Andy Warzon in aws 2 minutes to read

Deploying AWS

How to deploy your software on Amazon Web Services? There are numerous options out there. Many people stick with traditional methods, but the flexibility of cloud services (particularly with the rich feature set of AWS, unmatched by rivals) open up exciting new possibilities.

One of the more compelling options is AMI-based deployment. AMI stands for Amazon Machine Image… AWS’s proprietary virtual image format. This is a great model for a few reasons:

  • It is simple & clean. Each AMI represents a distinct release.
  • You can keep an easy catalog of past deployments and roll back at any time.
  • For AMI (and all snapshot) storage, you only pay for the storage for differences from the last snapshot. Thus keeping tens or hundreds of similar AMIs can cost pennies.
  • This is critical… boot up is very fast. When you deploy an AMI into an auto-scaling group, time is of the essence. When your group responds to an increased load, you want new servers to come online as quickly as possible. An involved configuration management process on boot can take 10-15 minutes easily… this is not acceptable when your application is under heavy load.

One key piece of this model is that the AMI needs to be “environment independent”… in other words, any settings that would differ in, say, staging vs. production, need to be set at boot time. You can use user data to do this easily.

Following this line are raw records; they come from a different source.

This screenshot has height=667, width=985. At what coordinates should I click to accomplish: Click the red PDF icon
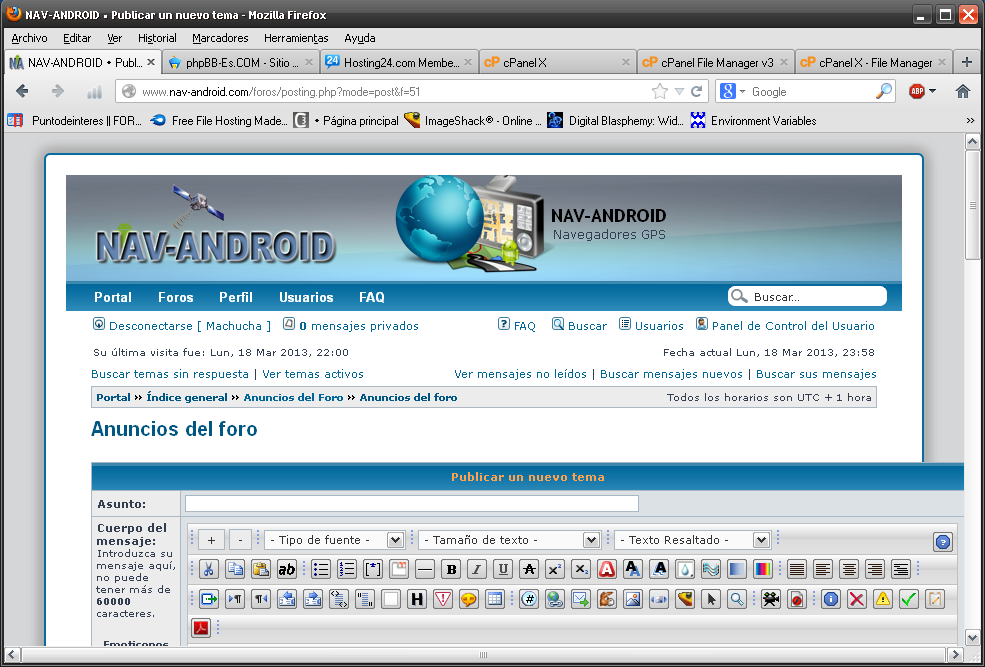(201, 628)
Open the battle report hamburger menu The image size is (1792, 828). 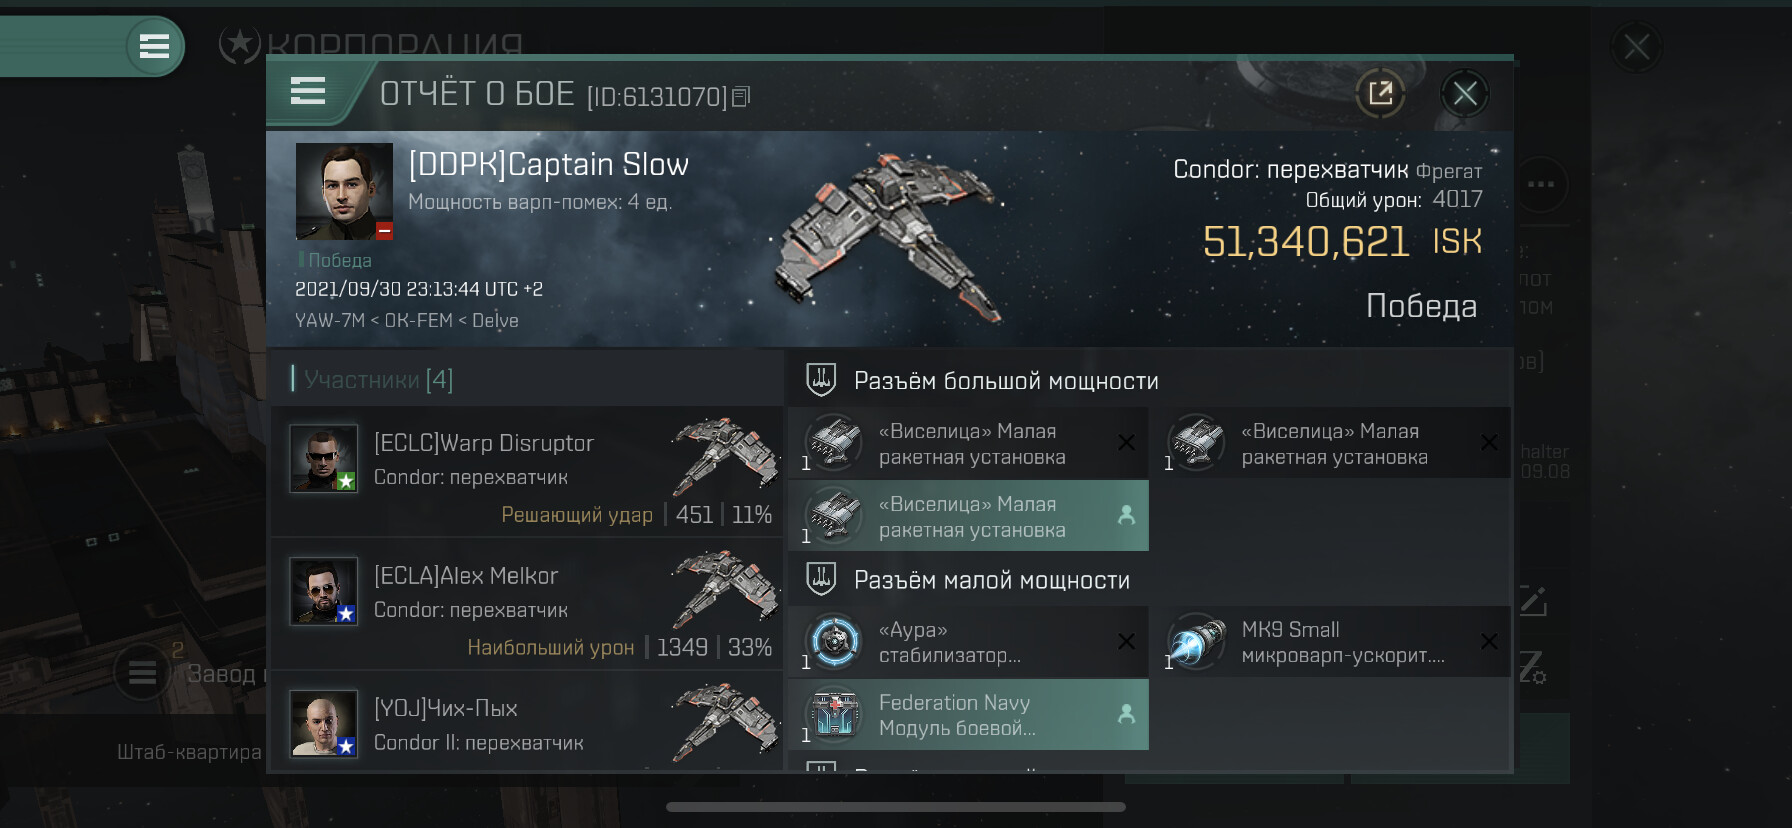point(308,91)
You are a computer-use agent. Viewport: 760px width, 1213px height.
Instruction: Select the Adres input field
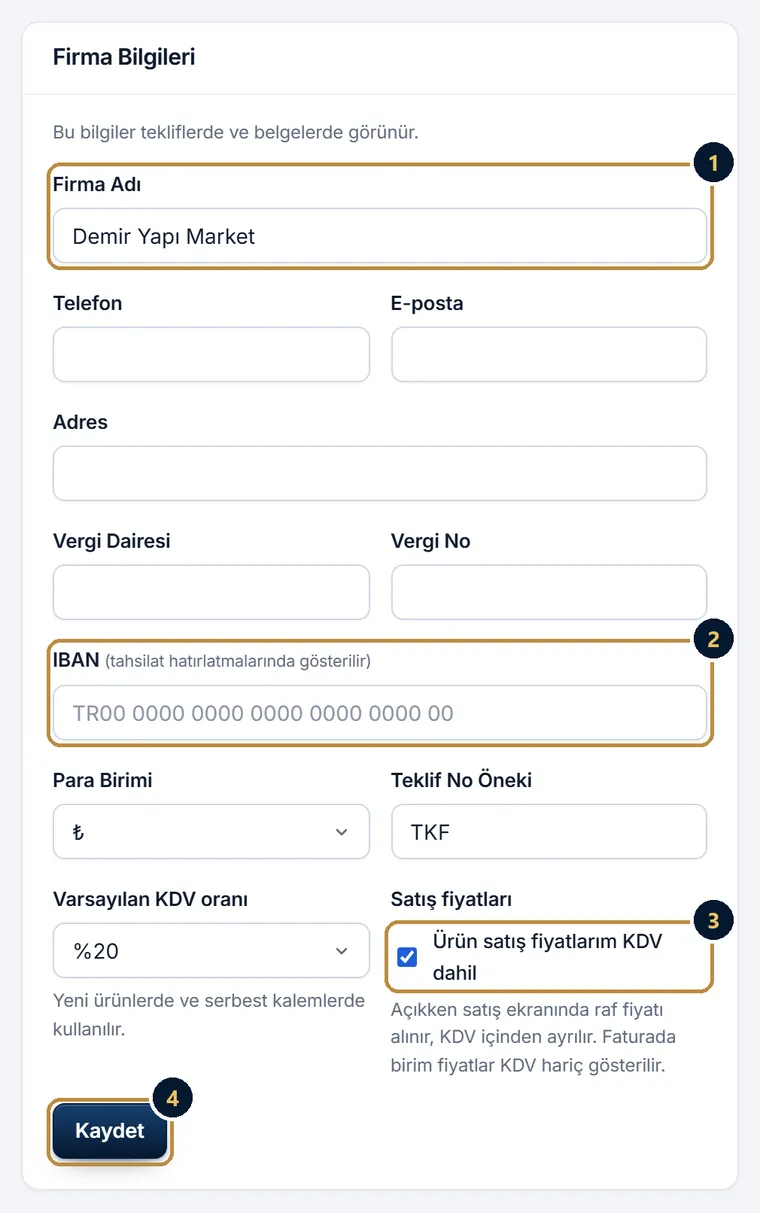pos(380,473)
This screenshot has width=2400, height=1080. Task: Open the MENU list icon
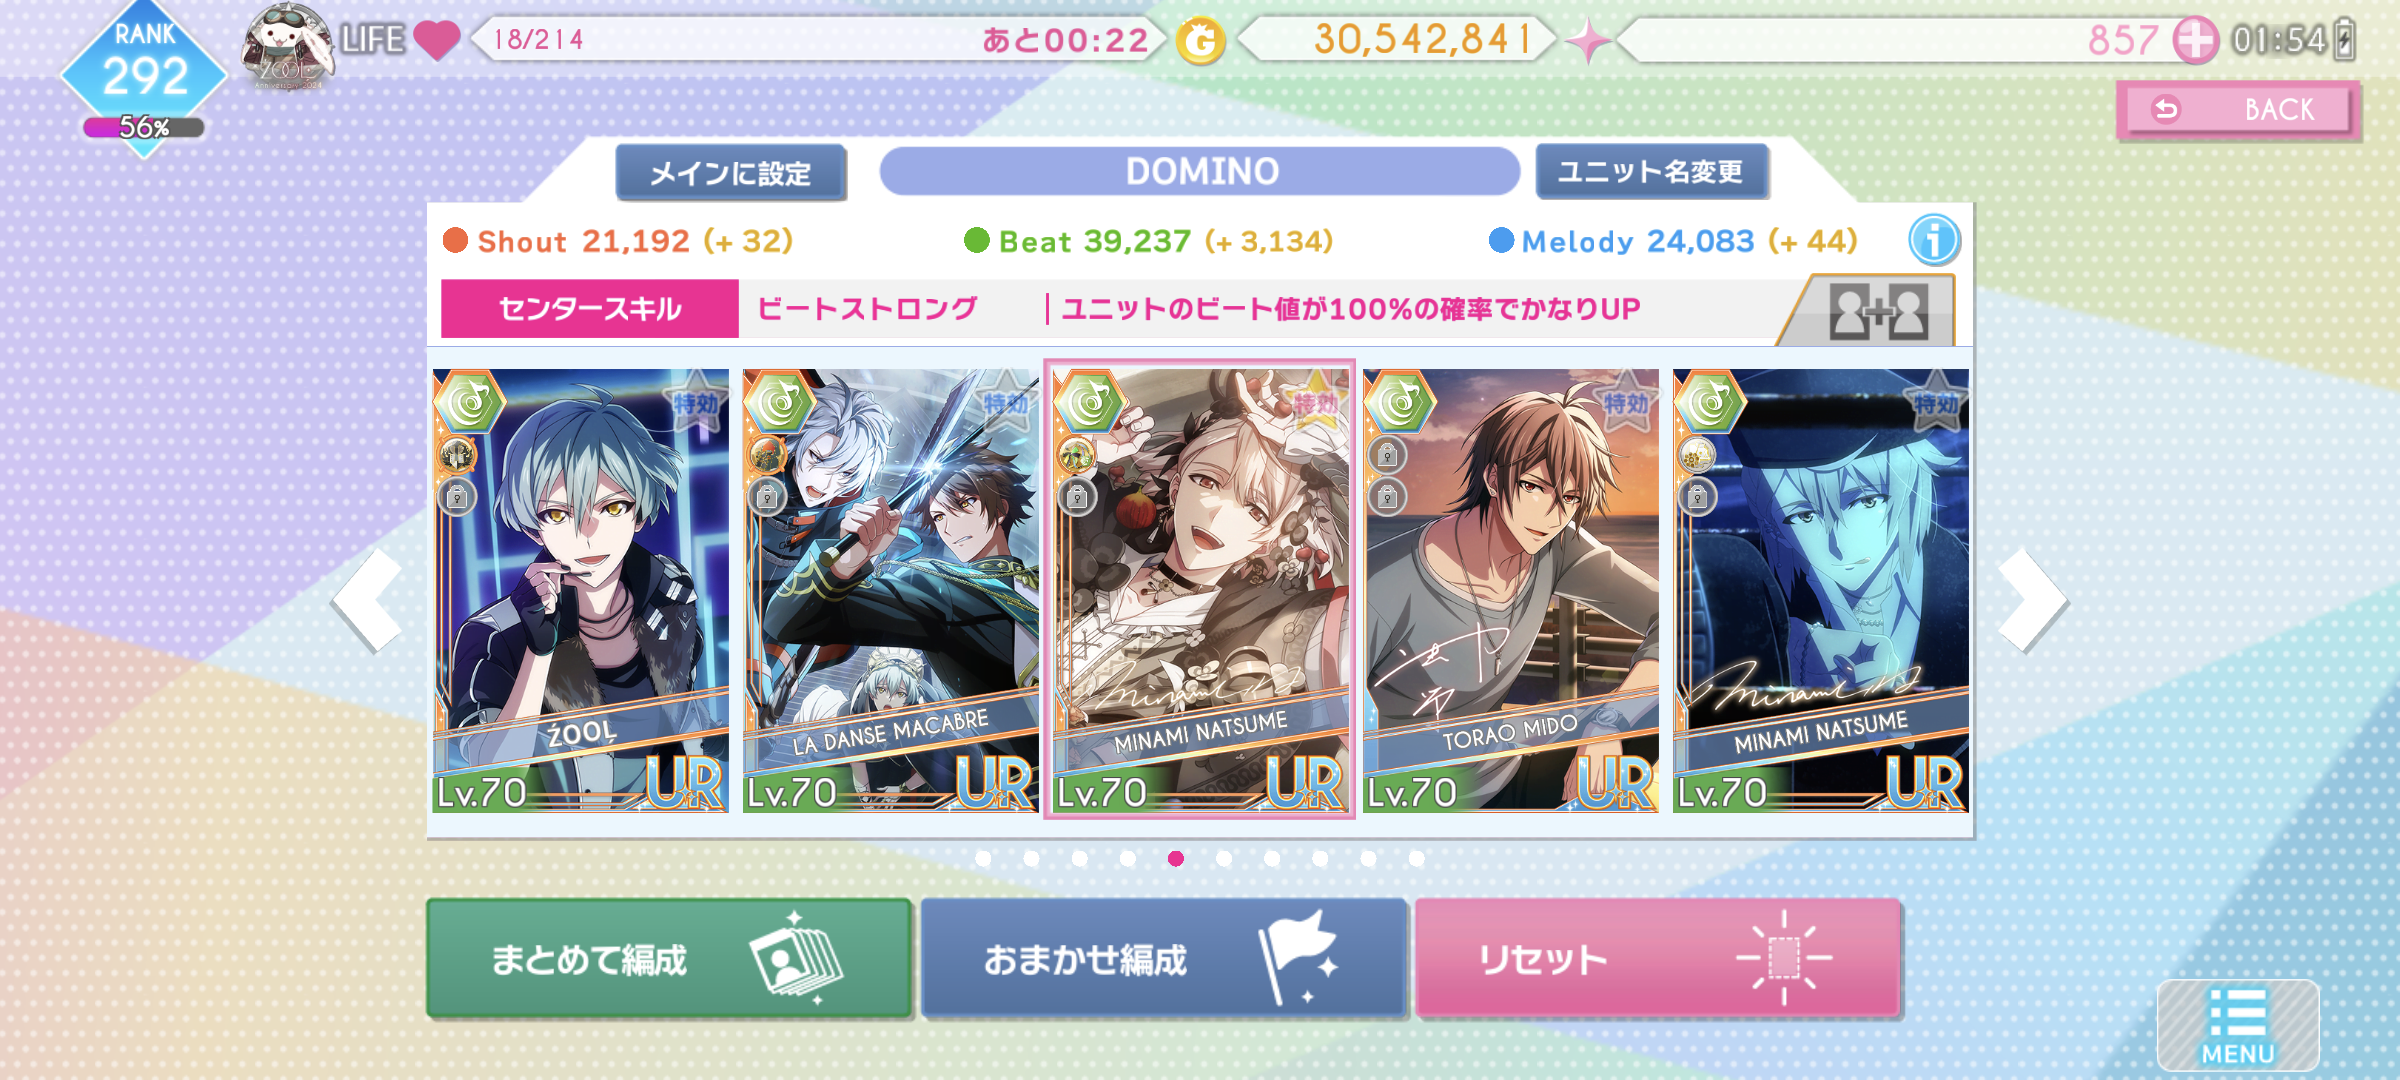pos(2237,1025)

A challenge with this model, in the past, was how do you deploy the AMI to your autoscaling groups, once it is built? Netflix’s answer to this is their open-sourced Asgard tool. However this not a lightweight approach… you really have to be “all-in” on using Asgard to manage your whole AWS environment.

There is a great lightweight alternative, recently enabled by the release of the CloudFormation UpdatePolicy feature. Let me step back.

CloudFormation lets you template your AWS resources with JSON… so your whole infrastructure is scripted. You can also define parameters in that template, for example to control the size of the instances launched. Take JSON template, add parameters, and launch, and you now have a “stack” of AWS resources.

So here is how this deployment model works:

  • Define a CloudFormation stack with all of the AWS components that make up your app, including your autoscaling group. Make sure that the AMI ID that launches your app/web servers in the autoscaling group is a parameter in your template.
  • Define the UpdatePolicy attribute in your autoscaling group. We’ll talk about the details later.
  • Then, when are ready to deploy a new version of your app, build the AMI (with an automated pipeline, ideally, that creates the server then creates the AMI), and update the AMI ID parameter in your CloudFormation stack.

From there, UpdatePolicy automatically handles rolling your new AMI out. It does this with three parameters: MaxBatchSize, MinInstancesInService, and PauseTime. You can read the details in the AWS docs, but the gist is, it will slowly roll out your new AMI to your autoscaling group, at the pace you define.

The result is a robust and lightweight deployment pipeline. Pretty slick.